## [TUGAS TERTULIS A]
Berdasarkan teks bacaan tentang konflik pengelolaan lingkungan, Bruce Mitchell adalah guru besar geografi di universitas mana?
## [TUGAS TERTULIS B]
Lanjutkan teks bacaan tentang konflik pengelolaan lingkungan mulai setelah kalimat terakhirnya.

## [TEKS BACAAN]
Konflik Pengelolaan Lingkungan

Arda Dinata  
Peneliti dan Anggota Himpunan Ahli Kesehatan Lingkungan Indonesia (HAKLI)
 

PERUBAHAN, kompleksitas, ketidakpastian, dan konflik selalu kita hadapi dalam banyak aspek kehidupan. Menurut Bruce Mitchell (2000), keempatnya merupakan hal penting dalam pengelolaan sumberdaya alam dan lingkungan. Sebab, keempatnya itu akan dapat mendatangkan peluang sekaligus masalah bagi perencana, pengelola, pengambil keputusan, serta anggota masyarakat lainnya.

Pernyataan Gurubesar Geografi University of Waterloo, Ontario, Canada, Bruce Mitchell tersebut, belakangan ini terbukti terjadi di wilayah Jawa Barat. Seperti diberitakan Pikiran Rakyat (08/10/2015), Pembangunan Pelabuhan Samudera Bojong Salawe yang terus berlanjut dikhawatirkan Badan Pengendali Lingkungan Hidup (BPLH)  Pangandaran. Sebab, selama ini tidak ada izin lingkungan dan tidak ada komitmen yang dipegang oleh semua pihak untuk mengatasi kerusakan lingkungan akibat pembangunan itu.

## [BAHAN YANG DISEDIAKAN]

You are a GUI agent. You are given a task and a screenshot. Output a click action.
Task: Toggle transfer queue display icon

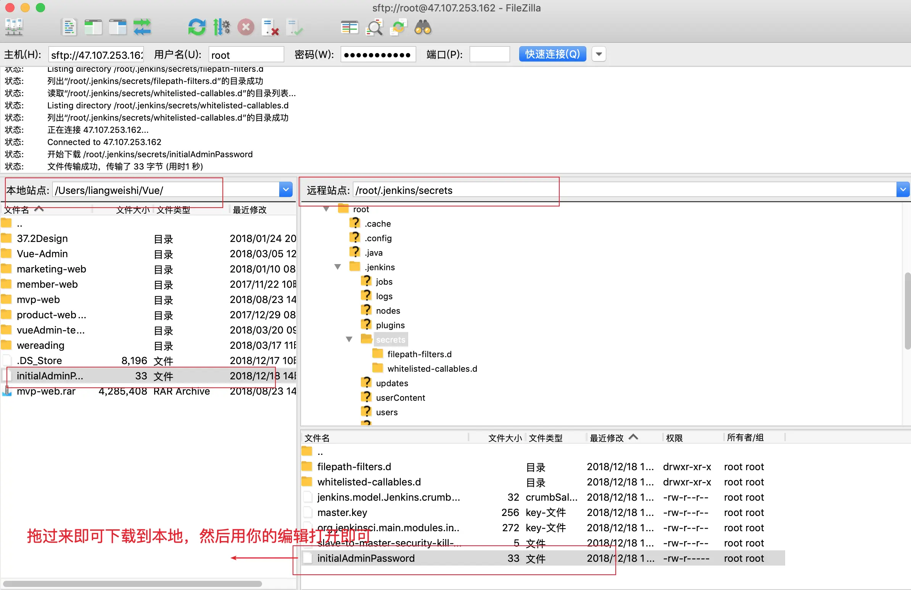(142, 28)
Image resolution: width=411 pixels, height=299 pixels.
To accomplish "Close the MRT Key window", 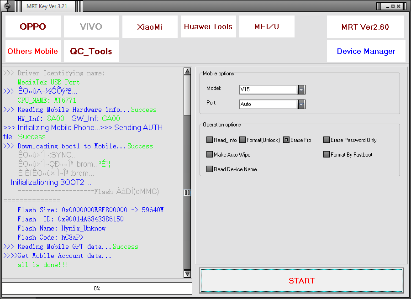I will pyautogui.click(x=399, y=6).
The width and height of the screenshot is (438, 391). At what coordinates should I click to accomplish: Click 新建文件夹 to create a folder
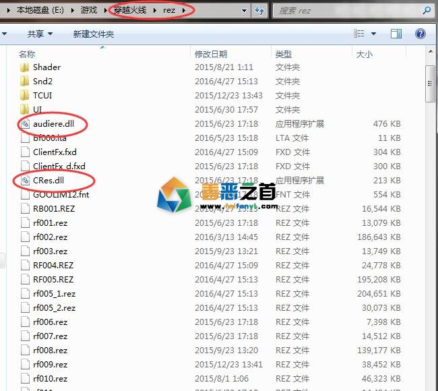point(93,34)
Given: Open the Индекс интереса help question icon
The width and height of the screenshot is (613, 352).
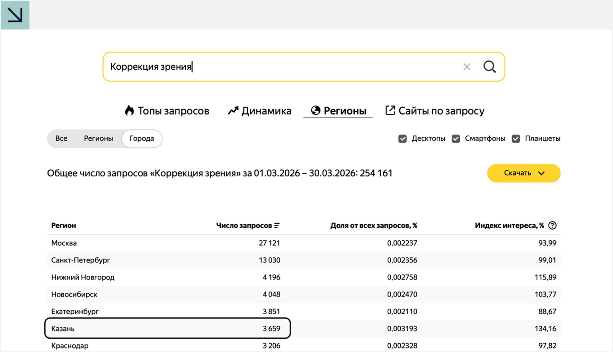Looking at the screenshot, I should pos(552,225).
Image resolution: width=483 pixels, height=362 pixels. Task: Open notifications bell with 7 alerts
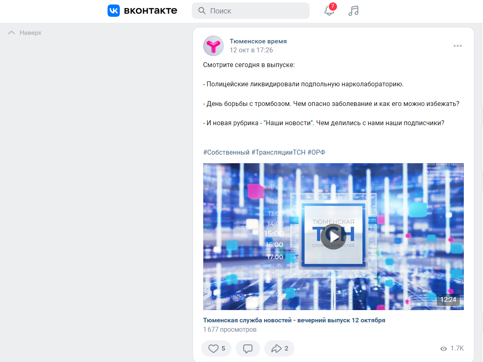[329, 11]
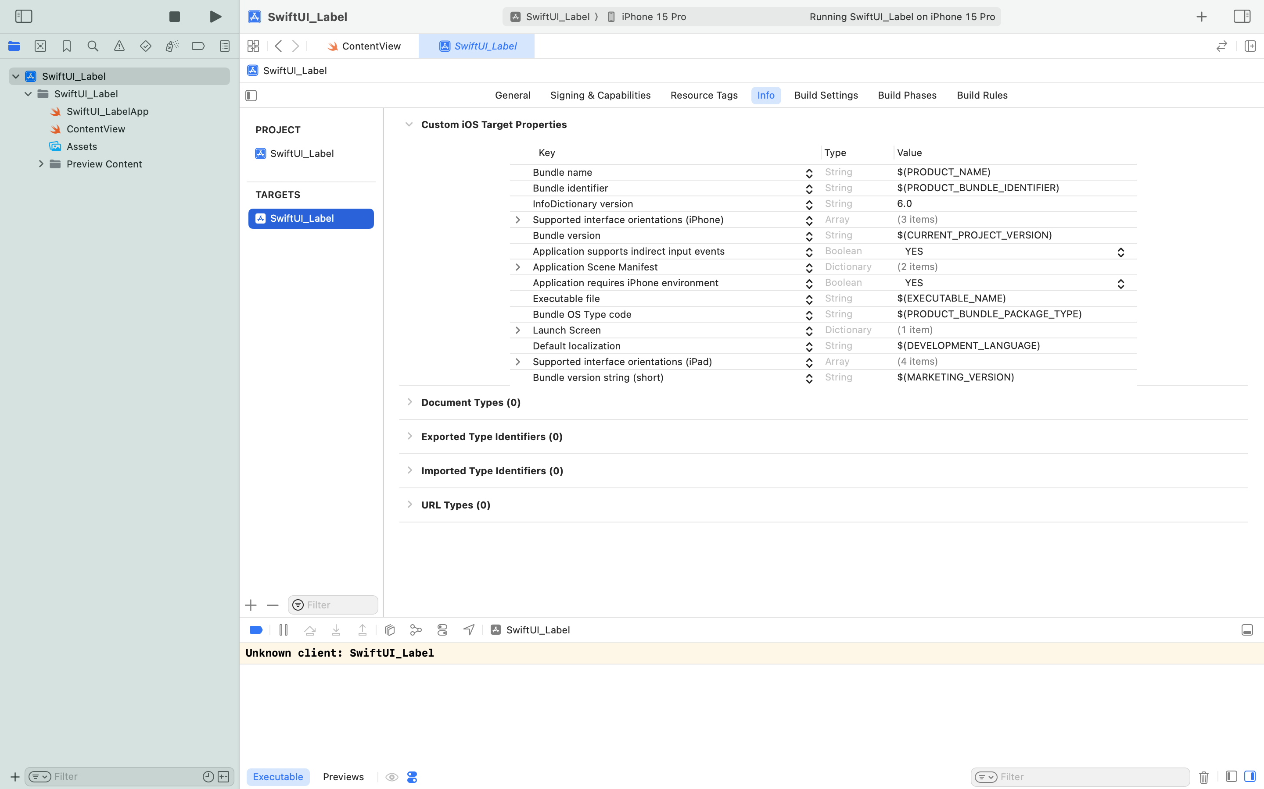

## [JAWABAN TERTULIS A]
University of Waterloo, Ontario, Canada.

## [JAWABAN TERTULIS B]
Selain itu, Kabar Priangan (10/10/2015), memberitakan warga orang terkena dampak (OTD) Waduk Jatigede merencanakan akan menggelar aksi massa. Aksi akan digelar dipicu kekesalan warga terhadap pemerintah yang selama ini tidak konsisten menangani persoalan warga Jatigede. Menurut pengakuan salah satu warga yang terkena dampak, Ki Wangsa, “Jangan disangka setelah penggenangan kemudian warga diam. Kita akan terus menuntut hak-hak kami yang belum diselesaikan.”

Sementara itu, sebelumnya Kabar Priangan (09/10/2015) juga mengkabarkan masyarakat Desa Sinartanjung Kecamatan Pataruman meminta pemerintah bersikap tegas terhadap para penambang pasir ilegal di sungai Citanduy. Pasalnya aktifitas penambangan pasir ilegal itu telah menyebabkan lahan milik warga di pinggiran sungai itu atau tepatnya di sekitar Dusun Sinargalih “menghilang” akibat amblas dan tergerus air sungai. Warga mengaku sudah habis kesabaran dengan para penambang pasir tersebut.

Fenomena tersebut merupakan sebagian gambaran dari pengelolaan lingkungan yang terjadi di wilayah Priangan. Untuk itu, sangatlah penting kita mengenali dari keempat elemen pengelolaan sumberdaya alam dan lingkungan tersebut (perubahan, kompleksitas, ketidakpastian, konflik) dan memahami bagaimana keempatnya saling berpengaruh, sehingga memiliki peluang bagaimana kita dapat menjadi agen perubahan yang positif.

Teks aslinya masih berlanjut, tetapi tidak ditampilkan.